(Stored records)

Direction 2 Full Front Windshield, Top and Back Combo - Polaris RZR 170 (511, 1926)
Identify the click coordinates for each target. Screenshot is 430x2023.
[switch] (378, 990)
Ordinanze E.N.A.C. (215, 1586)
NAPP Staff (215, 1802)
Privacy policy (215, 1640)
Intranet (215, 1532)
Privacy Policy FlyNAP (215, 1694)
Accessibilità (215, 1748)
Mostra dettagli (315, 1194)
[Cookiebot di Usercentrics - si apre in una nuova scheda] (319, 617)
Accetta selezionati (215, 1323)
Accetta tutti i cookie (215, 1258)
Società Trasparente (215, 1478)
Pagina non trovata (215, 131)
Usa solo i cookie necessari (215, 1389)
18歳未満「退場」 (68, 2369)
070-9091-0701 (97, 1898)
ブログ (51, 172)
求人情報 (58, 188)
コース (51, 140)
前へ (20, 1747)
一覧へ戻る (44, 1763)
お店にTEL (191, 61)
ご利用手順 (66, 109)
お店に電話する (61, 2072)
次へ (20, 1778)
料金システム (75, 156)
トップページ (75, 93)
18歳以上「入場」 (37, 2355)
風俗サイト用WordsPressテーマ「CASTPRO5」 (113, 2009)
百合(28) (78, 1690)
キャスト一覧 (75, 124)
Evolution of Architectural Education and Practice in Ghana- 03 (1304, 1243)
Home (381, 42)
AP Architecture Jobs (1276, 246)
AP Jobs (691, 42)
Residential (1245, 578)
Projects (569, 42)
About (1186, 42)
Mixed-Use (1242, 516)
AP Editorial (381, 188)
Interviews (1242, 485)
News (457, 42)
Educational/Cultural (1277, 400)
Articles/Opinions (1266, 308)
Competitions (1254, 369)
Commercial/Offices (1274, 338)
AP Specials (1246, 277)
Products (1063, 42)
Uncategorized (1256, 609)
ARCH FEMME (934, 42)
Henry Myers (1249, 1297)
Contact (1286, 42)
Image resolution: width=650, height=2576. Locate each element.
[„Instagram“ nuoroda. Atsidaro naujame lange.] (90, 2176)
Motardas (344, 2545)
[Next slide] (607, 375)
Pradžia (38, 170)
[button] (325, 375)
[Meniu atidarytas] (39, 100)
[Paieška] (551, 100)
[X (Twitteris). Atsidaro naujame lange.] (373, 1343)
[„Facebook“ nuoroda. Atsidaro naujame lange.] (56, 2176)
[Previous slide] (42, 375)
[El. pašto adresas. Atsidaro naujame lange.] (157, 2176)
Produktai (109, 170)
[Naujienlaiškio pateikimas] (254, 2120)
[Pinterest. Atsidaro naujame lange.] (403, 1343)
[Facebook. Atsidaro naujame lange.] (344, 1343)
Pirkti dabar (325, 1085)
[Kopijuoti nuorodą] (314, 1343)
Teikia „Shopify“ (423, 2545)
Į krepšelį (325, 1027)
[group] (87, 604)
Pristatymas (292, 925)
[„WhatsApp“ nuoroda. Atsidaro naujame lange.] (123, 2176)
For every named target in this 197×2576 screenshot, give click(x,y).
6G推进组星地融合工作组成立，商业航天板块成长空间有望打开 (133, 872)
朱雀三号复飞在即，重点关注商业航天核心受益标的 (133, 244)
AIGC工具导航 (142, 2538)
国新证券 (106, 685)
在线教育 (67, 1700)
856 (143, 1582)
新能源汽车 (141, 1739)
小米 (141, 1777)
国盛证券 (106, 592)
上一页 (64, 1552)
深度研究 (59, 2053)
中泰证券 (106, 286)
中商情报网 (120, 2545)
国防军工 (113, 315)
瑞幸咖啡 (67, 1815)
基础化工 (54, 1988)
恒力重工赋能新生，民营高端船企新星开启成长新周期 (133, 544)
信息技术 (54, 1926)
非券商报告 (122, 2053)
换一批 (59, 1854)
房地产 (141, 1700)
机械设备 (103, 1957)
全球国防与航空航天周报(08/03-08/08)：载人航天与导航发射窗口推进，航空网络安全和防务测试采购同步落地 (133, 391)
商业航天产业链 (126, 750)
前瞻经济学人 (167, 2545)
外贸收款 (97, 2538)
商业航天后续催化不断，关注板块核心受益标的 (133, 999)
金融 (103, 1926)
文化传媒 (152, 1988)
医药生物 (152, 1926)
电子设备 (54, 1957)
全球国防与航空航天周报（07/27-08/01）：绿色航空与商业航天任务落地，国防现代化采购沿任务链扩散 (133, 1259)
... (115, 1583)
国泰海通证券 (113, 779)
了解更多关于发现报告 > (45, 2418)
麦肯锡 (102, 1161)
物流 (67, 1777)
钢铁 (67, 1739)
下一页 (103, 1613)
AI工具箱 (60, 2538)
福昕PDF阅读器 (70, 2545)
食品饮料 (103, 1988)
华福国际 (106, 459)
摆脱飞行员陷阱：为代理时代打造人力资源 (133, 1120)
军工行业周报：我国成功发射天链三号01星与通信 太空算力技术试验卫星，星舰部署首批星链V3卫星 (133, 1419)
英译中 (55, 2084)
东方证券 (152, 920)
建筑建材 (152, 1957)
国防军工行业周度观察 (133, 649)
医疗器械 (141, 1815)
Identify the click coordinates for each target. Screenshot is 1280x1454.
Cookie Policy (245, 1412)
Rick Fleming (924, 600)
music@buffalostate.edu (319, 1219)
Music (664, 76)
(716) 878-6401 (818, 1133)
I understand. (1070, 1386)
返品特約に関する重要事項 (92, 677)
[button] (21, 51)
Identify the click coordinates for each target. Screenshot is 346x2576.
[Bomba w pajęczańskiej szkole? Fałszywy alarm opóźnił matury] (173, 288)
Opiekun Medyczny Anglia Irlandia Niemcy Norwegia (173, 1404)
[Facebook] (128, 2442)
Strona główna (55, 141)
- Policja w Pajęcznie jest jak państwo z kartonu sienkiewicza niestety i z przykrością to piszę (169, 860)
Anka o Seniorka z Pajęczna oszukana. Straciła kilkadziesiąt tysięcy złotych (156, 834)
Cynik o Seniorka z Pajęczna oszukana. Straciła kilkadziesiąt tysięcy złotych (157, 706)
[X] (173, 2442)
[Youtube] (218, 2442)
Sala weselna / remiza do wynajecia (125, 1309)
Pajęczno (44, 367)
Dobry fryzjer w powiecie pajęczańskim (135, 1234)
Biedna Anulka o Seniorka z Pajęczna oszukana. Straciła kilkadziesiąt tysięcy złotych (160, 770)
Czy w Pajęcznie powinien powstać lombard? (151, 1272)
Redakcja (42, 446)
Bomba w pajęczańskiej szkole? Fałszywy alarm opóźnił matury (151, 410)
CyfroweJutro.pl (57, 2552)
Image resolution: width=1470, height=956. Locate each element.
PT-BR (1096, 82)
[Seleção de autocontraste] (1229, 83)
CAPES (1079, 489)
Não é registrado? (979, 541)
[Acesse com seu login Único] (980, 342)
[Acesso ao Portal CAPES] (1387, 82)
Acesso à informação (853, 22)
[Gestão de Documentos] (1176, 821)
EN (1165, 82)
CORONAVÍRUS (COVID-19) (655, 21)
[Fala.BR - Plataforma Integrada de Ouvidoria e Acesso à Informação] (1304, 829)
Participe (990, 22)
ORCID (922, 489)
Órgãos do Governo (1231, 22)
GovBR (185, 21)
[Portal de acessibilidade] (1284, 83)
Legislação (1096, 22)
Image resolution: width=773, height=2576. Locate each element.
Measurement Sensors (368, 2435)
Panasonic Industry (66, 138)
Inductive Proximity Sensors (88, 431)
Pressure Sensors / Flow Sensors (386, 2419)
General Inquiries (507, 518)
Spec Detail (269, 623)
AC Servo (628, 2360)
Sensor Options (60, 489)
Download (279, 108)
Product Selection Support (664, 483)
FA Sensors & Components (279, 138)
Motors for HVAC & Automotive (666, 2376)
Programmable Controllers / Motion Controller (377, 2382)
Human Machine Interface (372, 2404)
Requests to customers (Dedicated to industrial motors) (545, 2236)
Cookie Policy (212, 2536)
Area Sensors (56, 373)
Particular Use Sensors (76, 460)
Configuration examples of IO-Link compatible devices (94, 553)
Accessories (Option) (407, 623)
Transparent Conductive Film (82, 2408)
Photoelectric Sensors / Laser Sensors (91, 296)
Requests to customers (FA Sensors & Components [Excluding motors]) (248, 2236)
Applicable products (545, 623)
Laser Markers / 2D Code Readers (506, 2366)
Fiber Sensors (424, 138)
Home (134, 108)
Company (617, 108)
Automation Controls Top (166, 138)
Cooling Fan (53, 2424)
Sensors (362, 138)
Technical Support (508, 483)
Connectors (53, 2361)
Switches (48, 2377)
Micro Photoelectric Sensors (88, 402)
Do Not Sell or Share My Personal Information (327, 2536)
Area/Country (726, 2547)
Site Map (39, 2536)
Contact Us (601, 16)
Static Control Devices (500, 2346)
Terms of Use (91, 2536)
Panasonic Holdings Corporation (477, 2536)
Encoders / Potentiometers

ABOUT THIS EXERCISE –
Exact duplication is required for the lines above, from the line that contains "070-9091-0701 (97, 1898)" to the line that contains "ARCH FEMME (934, 42)", inclusive; omit all others.

REPLY –
070-9091-0701 (97, 1898)
ブログ (51, 172)
求人情報 (58, 188)
コース (51, 140)
前へ (20, 1747)
一覧へ戻る (44, 1763)
お店にTEL (191, 61)
ご利用手順 (66, 109)
お店に電話する (61, 2072)
次へ (20, 1778)
料金システム (75, 156)
トップページ (75, 93)
18歳以上「入場」 (37, 2355)
風俗サイト用WordsPressテーマ「CASTPRO5」 (113, 2009)
百合(28) (78, 1690)
キャスト一覧 (75, 124)
Evolution of Architectural Education and Practice in Ghana- 03 (1304, 1243)
Home (381, 42)
AP Architecture Jobs (1276, 246)
AP Jobs (691, 42)
Residential (1245, 578)
Projects (569, 42)
About (1186, 42)
Mixed-Use (1242, 516)
AP Editorial (381, 188)
Interviews (1242, 485)
News (457, 42)
Educational/Cultural (1277, 400)
Articles/Opinions (1266, 308)
Competitions (1254, 369)
Commercial/Offices (1274, 338)
AP Specials (1246, 277)
Products (1063, 42)
Uncategorized (1256, 609)
ARCH FEMME (934, 42)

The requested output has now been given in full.